Now let's build and train the LSTM model.

In [None]:
# Define LSTM model
def build_lstm_model(sequence_length, features=1):
    model = Sequential([
        LSTM(50, return_sequences=True, input_shape=(sequence_length, features)),
        Dropout(0.2),
        LSTM(50),
        Dropout(0.2),
        Dense(1, activation='sigmoid')
    ])
    
    model.compile(
        optimizer='adam',
        loss='binary_crossentropy',
        metrics=['accuracy']
    )
    
    return model

# Build model
model = build_lstm_model(sequence_length)
model.summary()

In [None]:
# Define callbacks
early_stopping = EarlyStopping(
    monitor='val_accuracy',
    patience=10,
    restore_best_weights=True
)

# Create directory for model checkpoints
os.makedirs('model_checkpoints', exist_ok=True)

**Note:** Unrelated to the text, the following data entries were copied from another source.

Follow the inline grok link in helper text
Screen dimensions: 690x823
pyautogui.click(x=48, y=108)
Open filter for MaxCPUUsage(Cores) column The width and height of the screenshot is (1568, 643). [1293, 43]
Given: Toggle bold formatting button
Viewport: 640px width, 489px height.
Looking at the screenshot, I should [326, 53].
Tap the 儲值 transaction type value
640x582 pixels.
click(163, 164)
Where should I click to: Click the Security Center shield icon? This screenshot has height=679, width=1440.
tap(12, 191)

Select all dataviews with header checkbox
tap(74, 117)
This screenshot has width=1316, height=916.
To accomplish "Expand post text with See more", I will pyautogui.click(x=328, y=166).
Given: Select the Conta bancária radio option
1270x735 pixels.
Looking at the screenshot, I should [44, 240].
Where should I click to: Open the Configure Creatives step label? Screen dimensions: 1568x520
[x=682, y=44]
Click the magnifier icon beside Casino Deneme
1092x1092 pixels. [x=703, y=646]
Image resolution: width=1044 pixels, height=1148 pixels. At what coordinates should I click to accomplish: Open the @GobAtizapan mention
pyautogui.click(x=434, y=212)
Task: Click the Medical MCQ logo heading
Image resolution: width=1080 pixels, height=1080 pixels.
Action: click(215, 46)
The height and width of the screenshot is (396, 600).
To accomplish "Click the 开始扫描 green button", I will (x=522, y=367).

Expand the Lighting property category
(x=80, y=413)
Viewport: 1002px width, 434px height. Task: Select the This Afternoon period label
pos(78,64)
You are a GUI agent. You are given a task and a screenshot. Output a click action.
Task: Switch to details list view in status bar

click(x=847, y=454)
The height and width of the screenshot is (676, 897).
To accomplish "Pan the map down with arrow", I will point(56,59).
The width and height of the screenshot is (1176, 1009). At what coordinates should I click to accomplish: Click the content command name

model_checkpoint = ModelCheckpoint(
    'model_checkpoints/lstm_model_checkpoint.h5',
    monitor='val_accuracy',
    save_best_only=True,
    verbose=1
)

# Train model
epochs = 30
batch_size = 32

history = model.fit(
    X_train, y_train,
    epochs=epochs,
    batch_size=batch_size,
    validation_data=(X_val, y_val),
    callbacks=[early_stopping, model_checkpoint],
    verbose=1
)

## 5. Evaluate Model Performance

In [None]:
# Plot training history
plt.figure(figsize=(12, 5))

# Plot accuracy
plt.subplot(1, 2, 1)
plt.plot(history.history['accuracy'], label='Training Accuracy')
plt.plot(history.history['val_accuracy'], label='Validation Accuracy')
plt.title('Model Accuracy')
plt.xlabel('Epoch')
plt.ylabel('Accuracy')
plt.legend()

# Plot loss
plt.subplot(1, 2, 2)
plt.plot(history.history['loss'], label='Training Loss')
plt.plot(history.history['val_loss'], label='Validation Loss')
plt.title('Model Loss')
plt.xlabel('Epoch')
plt.ylabel('Loss')
plt.legend()

plt.tight_layout()
plt.show()

# Evaluate on validation set
loss, accuracy = model.evaluate(X_val, y_val, verbose=0)
print(f"Validation Loss: {loss:.4f}")
print(f"Validation Accuracy: {accuracy:.4f}")

## 6. Save Model and Scaler

Now let's save the trained model and scaler for use in the trading bot.

In [None]:
# Save model
model.save('lstm_model.h5')
print("Model saved to lstm_model.h5")

# Save scaler
with open('lstm_scaler.pkl', 'wb') as f:
    pickle.dump(scaler, f)
print("Scaler saved to lstm_scaler.pkl")

## 7. Test Model Prediction

Let's test the model with a sample sequence to ensure it works correctly.

In [None]:
# Get a sample sequence from the validation set
sample_sequence = X_val[0]
true_label = y_val[0]

# Make prediction
prediction = model.predict(sample_sequence.reshape(1, sequence_length, 1))[0][0]
predicted_label = 1 if prediction > 0.5 else 0

print(f"Prediction probability: {prediction:.4f}")
print(f"Predicted label: {predicted_label} ({'UP' if predicted_label == 1 else 'DOWN'})")
print(f"True label: {true_label} ({'UP' if true_label == 1 else 'DOWN'})")

# Decode the sequence to show actual prices
original_prices = scaler.inverse_transform(sample_sequence)
print("\nSequence prices:")
for i, price in enumerate(original_prices):
    print(f"  t-{sequence_length-i}: ${price[0]:.2f}")

## 8. Download Model Files

Finally, let's download the trained model and scaler files for use in the trading bot.

In [None]:
from google.colab import files

# Download model and scaler files
files.download('lstm_model.h5')
files.download('lstm_scaler.pkl')

## 9. Instructions for Using the Model

1. Download both `lstm_model.h5` and `lstm_scaler.pkl` files
2. Place them in your local bot's `model_artifacts/` directory
3. Run your trading bot - it should now pass the model verification check

The model is trained to predict price direction (UP or DOWN) based on the previous 10 price points. The prediction is a probability between 0 and 1, where values above 0.5 indicate an upward prediction and values below 0.5 indicate a downward prediction.

You can retrain this model periodically as more trade data becomes available.